I think there is a completely innocent explanation for this and you are unpicking your life on the basis of the advice of people you don't know and who don't know you or your DP.

When you found the messages fom the porn sites, could you see that he had actively and recently added his details? Because any man who has ever dabbbled in looking at porn sites (and that's most of them) can tell you that once you have looked or joined up to one, you will be plagued for ages afterwards by extremely dodgy emails from woen advertising themselves, and that your details get shunted fom one site ot another - Data Protection isn't a feature of these small seedy, highly mobile sites. He could EASILY have been receiving this kind of spam from his former adventures.

Perfectly ordinary men also look at these sites out of curiosity.

The phone thing - well he was clearly fantasising about you, hardly the most awful crime, and sent the texts from his phone to his phone.

He stopped seeing his dodgy mates, he has bought a new cooker, you talk again and again about how good he is with your kids.

I just don't recognise this abusive, scheming, lying, gaslighting, blackmailing, deviant emotionally abusive pervert that has been purported on this thread.

Just tell him everything you found, how it made you feel, and talk to him, instead of talking about him with people who know neither of you.

I don't know how he can 'prove his innocence' of a crime you don't even know exists.
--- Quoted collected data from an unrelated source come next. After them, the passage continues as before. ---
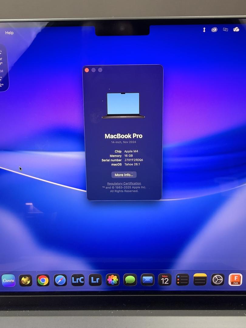246x328 pixels.
Task: Click the up-down arrow menu bar icon
Action: (204, 30)
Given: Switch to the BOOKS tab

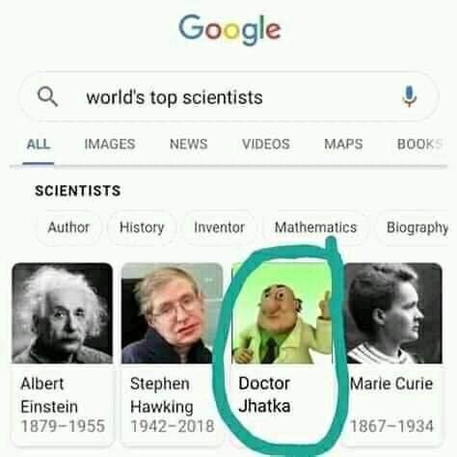Looking at the screenshot, I should click(x=421, y=144).
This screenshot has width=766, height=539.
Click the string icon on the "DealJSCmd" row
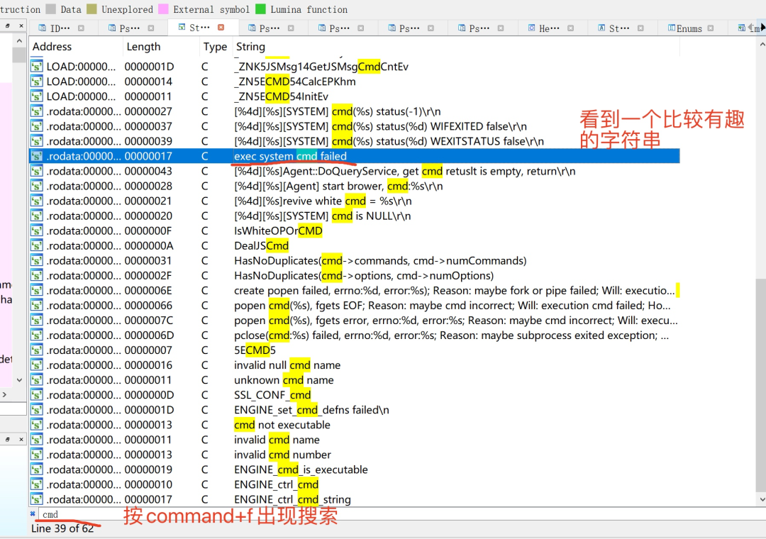[x=36, y=245]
He wants to talk about it but again you are declining to talk openly and fully with him.

I really hope it all works out.

GoldenBeagle · 08/03/2011 21:06

" he has some dark and possibly deep rooted sexual deviance that he has not yet fully shared/revealled and is terrified of what the revelation might do to your opinion of him."

Have I failed to notice that this thread is actually on the 'write a novel' board?
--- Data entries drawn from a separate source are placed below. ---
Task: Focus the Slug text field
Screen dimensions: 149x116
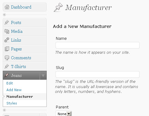Action: tap(97, 74)
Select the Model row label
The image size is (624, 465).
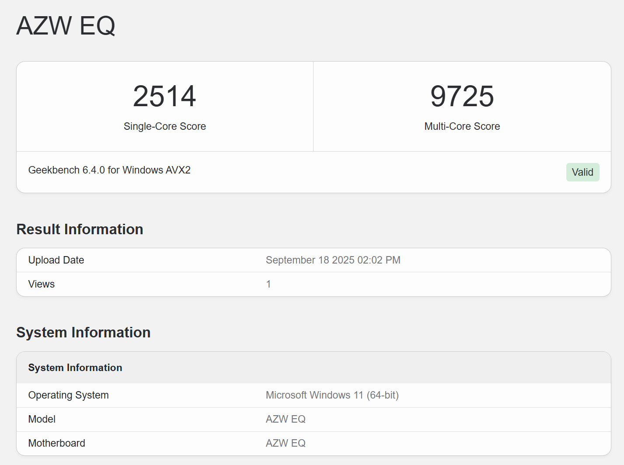click(x=42, y=419)
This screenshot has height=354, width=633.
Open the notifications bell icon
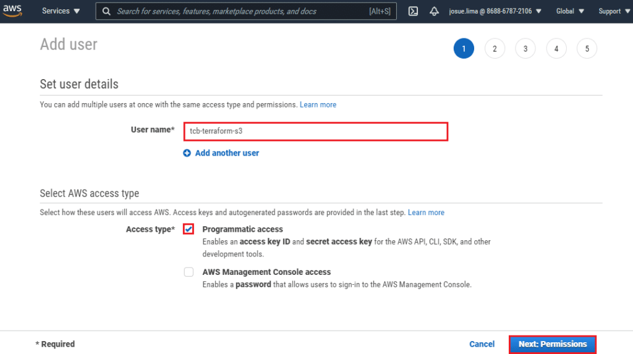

There is absolutely no evidence for ANY of that.

IngridBergmann · 08/03/2011 21:08

Bizarre text message and totally confusing however you look at it.
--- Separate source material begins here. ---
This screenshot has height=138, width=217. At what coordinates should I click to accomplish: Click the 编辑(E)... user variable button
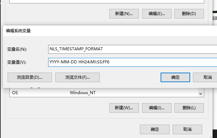click(156, 14)
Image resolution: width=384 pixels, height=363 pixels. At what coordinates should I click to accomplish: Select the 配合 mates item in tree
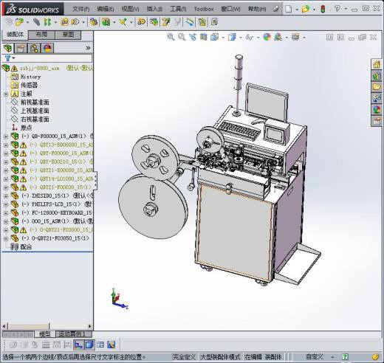tap(26, 247)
It still reminds me of that ex who didnt really want me back (or the baby) despite his protests to the contrary.

He garbled everything so it was ambiguous, because basically he was lying or at least operating on two conflicting levels, so like the liar who covers their mouth or makes a freudian slip, his brain won't let him speak clearly.

Just my experience.
He so doesn't know what he wants, and more importantly, neither do you, and he is nowhere near explaining ANY of it. I'm getting bored with him now and I wish one of you would just DO something.

But it's not my life or my thread so I'd better not say that Grin

Good luck, Daisy. You will certainly need it. How can you marry someone you don't even really know?

FuppyGish · 08/03/2011 21:09

I'm totally lost now Confused So is he saying he's been doing 'stuff' without you there then, if he's now saying he'll only do it with you there in future?

And if so, what 'stuff'??

Hope you find some peace and sleep tonight x

notalways · 08/03/2011 21:09

So glad you've shared with your midwife.

Looking positively at this, it has brought out just how important honesty within your relationship is. It might just bring your closer in the end.

Did you ask your midwife if there was any talking therapies available at your practice? It wouldn't do any harm for you to talk through your fears and worries about this pregnancy. It could also help combat stress.

Its such hard work being a working mum of two young kids never mind being pregnant with number 3. It can be stressful on its own without the addition of arse of an ex in the background causing problems never mind a wedding to plan. Your doing great.

Good luck

SlightlyJaded · 08/03/2011 21:16

Thingumy & Golden I don't think the sending yourself sex texts is that weird or 'dark'. I don't even think the looking at the websites thing is dark. Wrong, if you are in a committed relationship, but not dark.

BUT OP has stated that she thinks that there is more to it, and his reluctance to speak suggests that there might be also. Therefore I am speculating that the reason their converstaion is at statemate, is that there is 'other' stuff he is just not able to tell her.

IYSWIM

Probably terribly worded. Sorry.

coveredinyoghurt · 08/03/2011 21:32

I think notalways make some excellent points.

Daisy - I really think you should try and talk to someone in real life.